Listing:
'''

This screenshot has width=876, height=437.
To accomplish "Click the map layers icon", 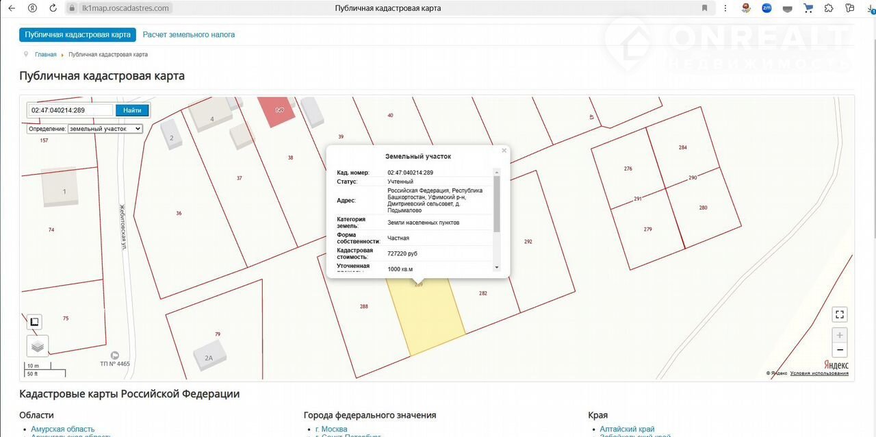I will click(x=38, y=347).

'''
'''

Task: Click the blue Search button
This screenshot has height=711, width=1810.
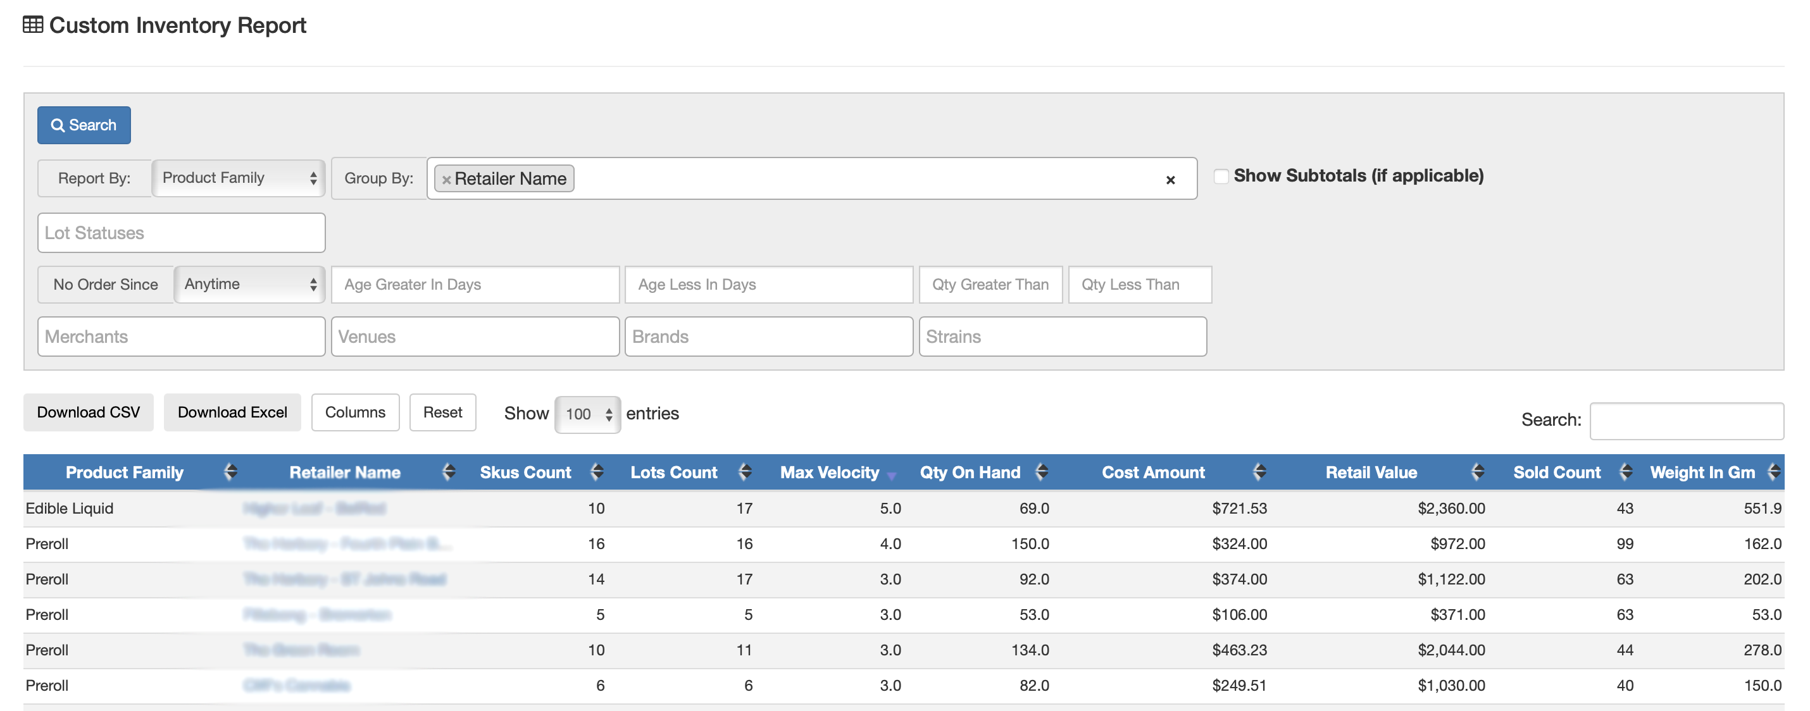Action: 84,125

'''

Given request:
Rewrite the lines of the listing starting at "Task: Click the blue Search button" and ending at "Action: 84,125", changing "blue" to "green" and keeping everything else the same. Give only those lines, and leave out the pictures.

Task response:
Task: Click the green Search button
This screenshot has height=711, width=1810.
Action: 84,125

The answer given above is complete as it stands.